Certainly, Trump thinks so. On Thursday he took a victory lap at the Carrier furnace factory in Indianapolis, one of two plants United Technologies planned to close in the Hoosier state. He portrayed the decision as a triumph for his personal, hard-nosed negotiating style.
During the campaign, Trump seized on the Carrier plant as a prime example of the loss of U.S. manufacturing jobs to foreign countries. The message resonated with blue-collar voters in Midwestern states who swept Trump to his upset victory.
During the campaign, Trump repeatedly blasted the company’s plans to move more than 2,000 Indiana jobs to Mexico. Carrier’s Indiana workforce earned an average of $20 an hour, and those in Mexico earn about $3 an hour. Trump had vowed to impose steep tariffs on Mexican-made air conditioners if the plants moved.

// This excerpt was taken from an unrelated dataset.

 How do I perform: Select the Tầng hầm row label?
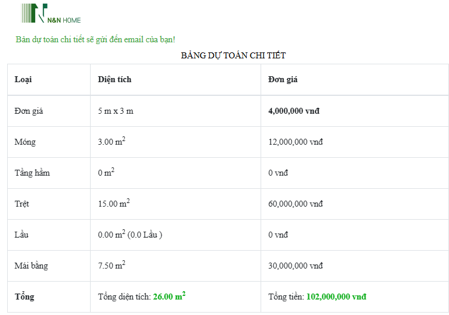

His election gave Trump considerable leverage. Carrier is just one of the many companies under the United Technologies umbrella, and it didn’t need trouble with the new administration when, for example, the company tried to sell its Pratt & Whitney aircraft engines to the Pentagon and foreign buyers. So it was willing to deal: It won’t move 2,100 jobs to Mexico. It will move 1,300. Trump can claim a 38 per cent victory.
The Wall Street Journal reported that Indiana, whose governor, Mike Pence, is vice president-elect, will kick in $7 million in tax breaks over 10 years. Given that Missouri Gov. Jay Nixon has offered $100 million incentive packages to big manufacturers, Carrier might have been better off moving to Mexico, Mo.
Since 2000, the United States has lost 5 million manufacturing jobs, so keeping 800 of them is not a big deal in the grand scheme of things. But it’s a big victory for 800 families, and least a small victory for Trump. But bribing companies with incentives that Indiana taxpayers ultimately must pay is neither a fair nor a sustainable industrial policy.